= What you will do =
In the records below, replace every "Task" with "Instruction" and keep all other text the same. Omit the pictures from your version.

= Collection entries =
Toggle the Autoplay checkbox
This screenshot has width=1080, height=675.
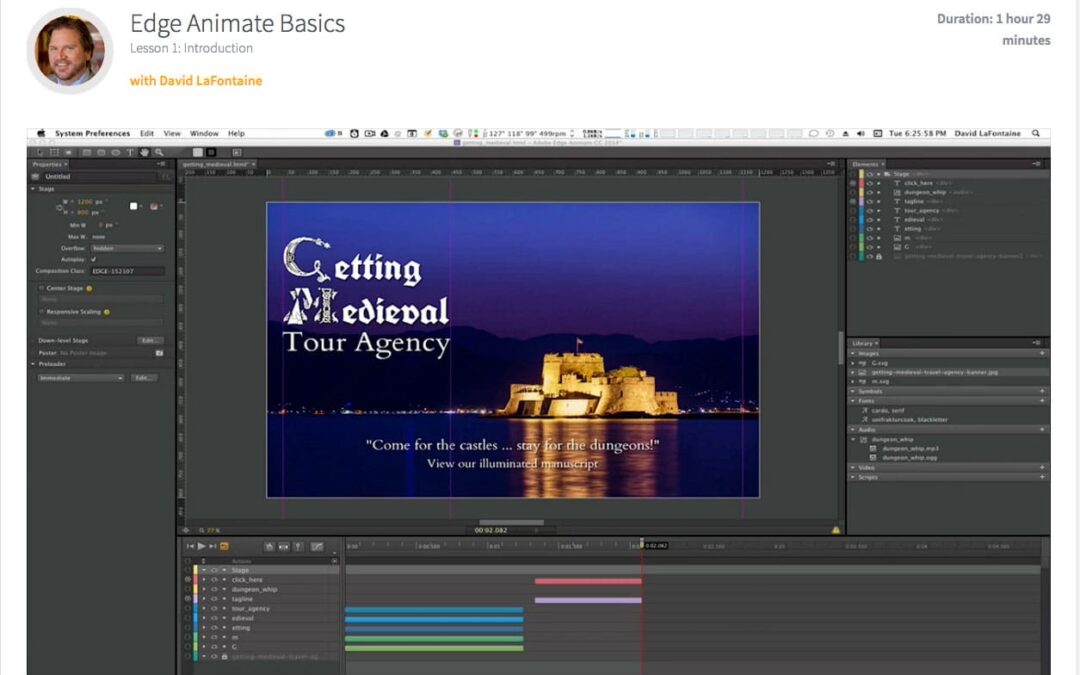click(x=94, y=259)
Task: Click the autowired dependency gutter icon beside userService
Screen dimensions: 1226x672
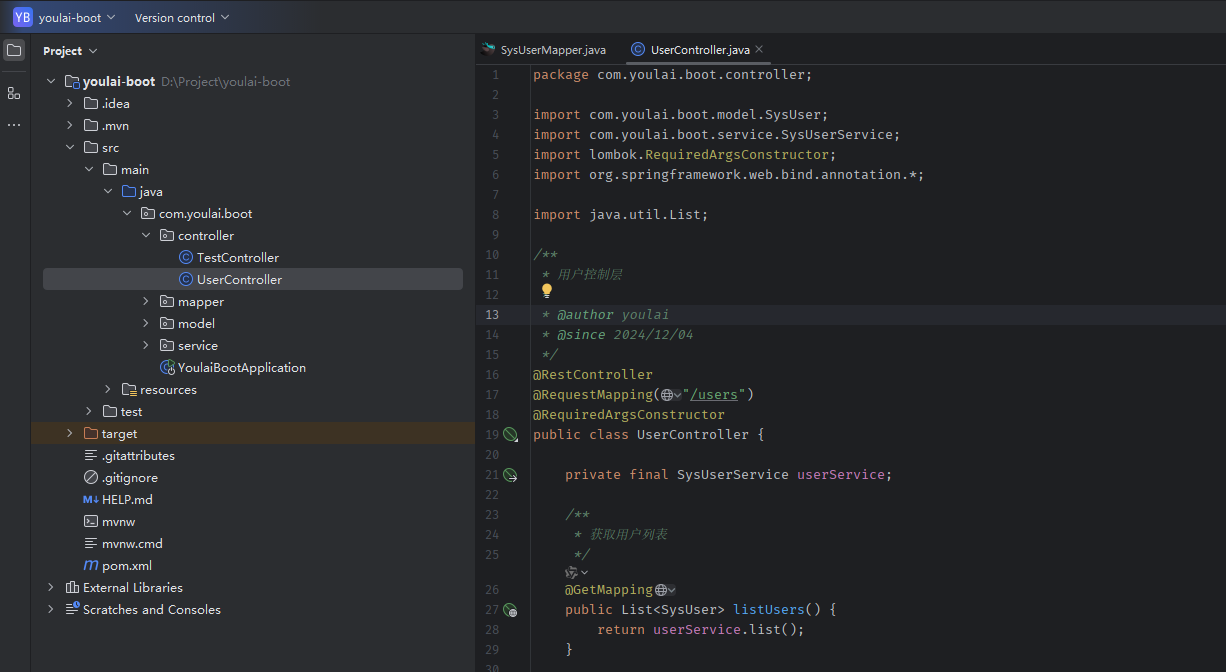Action: 510,475
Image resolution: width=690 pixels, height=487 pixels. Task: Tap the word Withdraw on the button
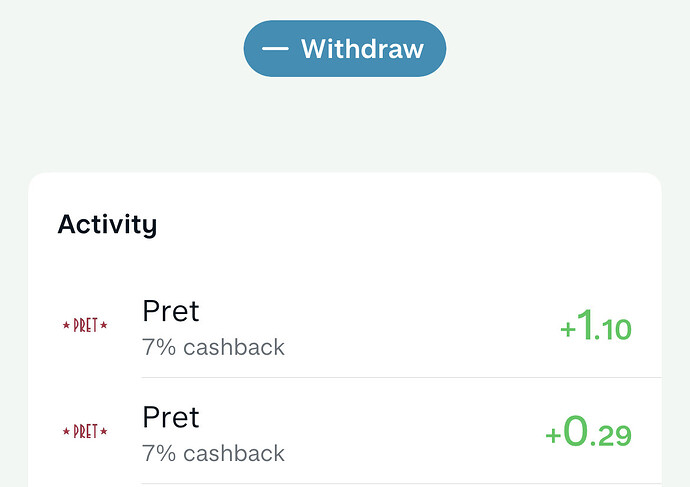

= Solved problem =
Toggle the Autoplay checkbox
This screenshot has width=1080, height=675.
click(x=94, y=259)
Instruction: Click the autowired dependency gutter icon beside userService
Screen dimensions: 1226x672
Action: 510,475
Image resolution: width=690 pixels, height=487 pixels. Instruction: Tap the word Withdraw on the button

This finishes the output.